Since the Government announced the start of construction of the Grand Ethiopian Renaissance Dam (GERD) project in 2011, with the aim of generating 6,000 mw, the project has attracted attention from a number of media outlets.
The project was awarded to Salini Costruttori SPA, an Italian company which has built more than 20 dams in Europe, Asia and Africa, including the Gilgel Gibe II and Tana Beles dams in Ethiopia and is currently constructing the on-going Gibe III dam.
The electro – and hydro- mechanical work at GERD is being undertaken by Ethiopia’s Metal and Engineering Corporation (METEC), while Alstom, a French engineering company, will supply turbines and generators and supervise the installation of all the electro-mechanical equipment for the hydro-power plant’s consulting work is being carried out by a joint Italo-French Engineers company.

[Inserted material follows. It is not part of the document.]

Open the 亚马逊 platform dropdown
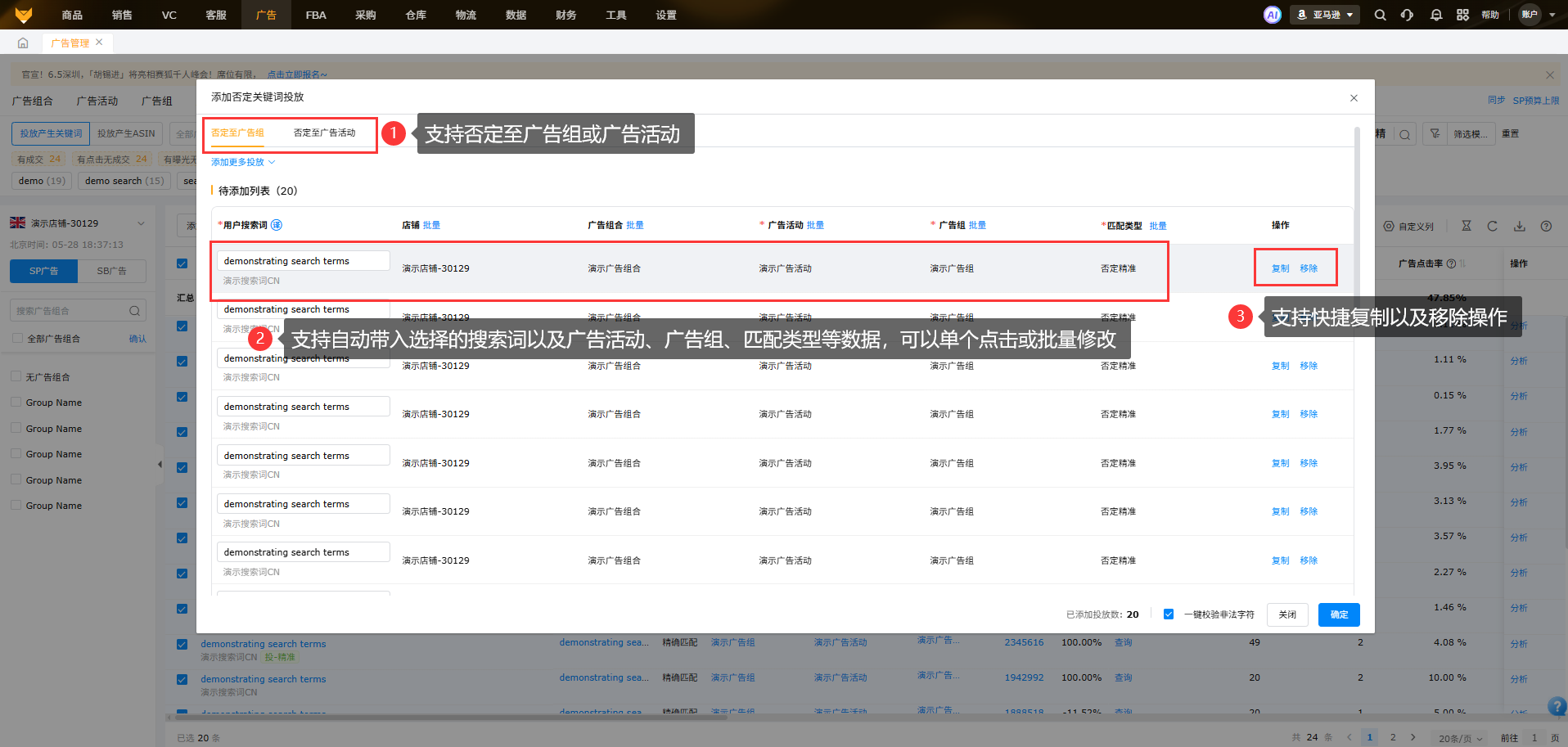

The primary objective of the GERD project is the generation of electricity. It will enable Ethiopia to completely cover the country’s internal power needs. These have been growing at an average rate of 25% a year.
A reliable and affordable source of energy is a fundamental need not just for the wellbeing of the population but also for the economic growth and poverty-reduction efforts being undertaken by the country.

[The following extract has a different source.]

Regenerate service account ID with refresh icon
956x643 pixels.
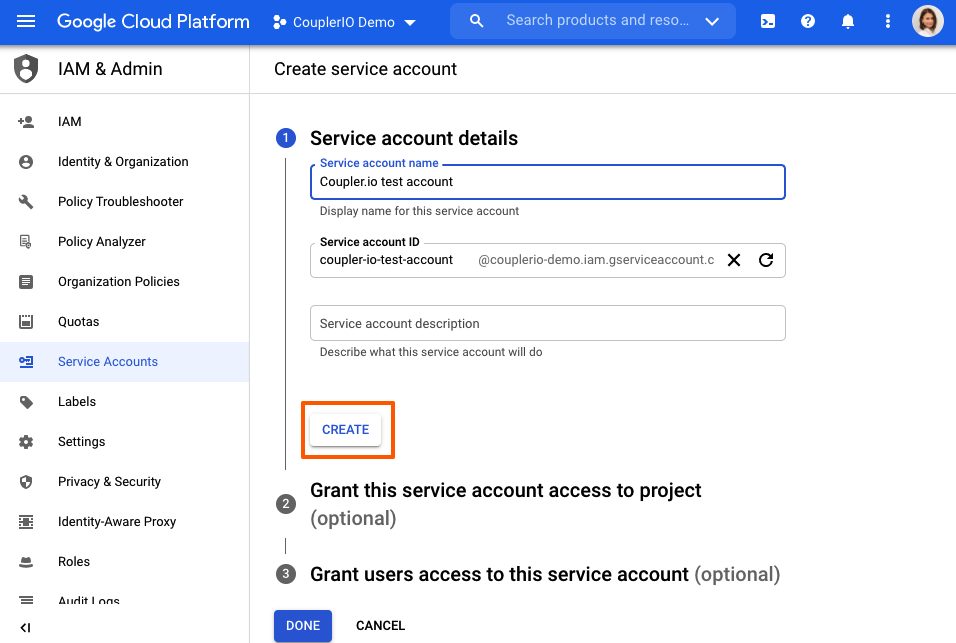coord(766,260)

Many rural communities in Ethiopia still do not have the benefits in health and quality of life provided by electrical services, such as lighting or refrigeration.
Ethiopia also aspires to be the green energy hub of East Africa, delivering clean and renewable energy at cost value to neighboring countries. It has already signed contracts to export electricity to Kenya, Djibouti and Sudan.
According to various studies, a one unit percent increase in energy supply can increase economic growth by at least one percent. On that basis when GERD begins operations, the national economy will increase by an additional four percent. This, in turn, will provide a catalyst for mutual development, interdependence, helping create long-lasting peace between countries throughout the region.
The Grand Ethiopian Renaissance Dam (GERD), under construction has caused much consternation in Egypt.
However, the benefit of the GERD is not restricted to power supplies. The Dam will regulate the flow of the water and ensure a steady flow throughout the year, preventing the occurrence of floods downstream in Sudan or Egypt.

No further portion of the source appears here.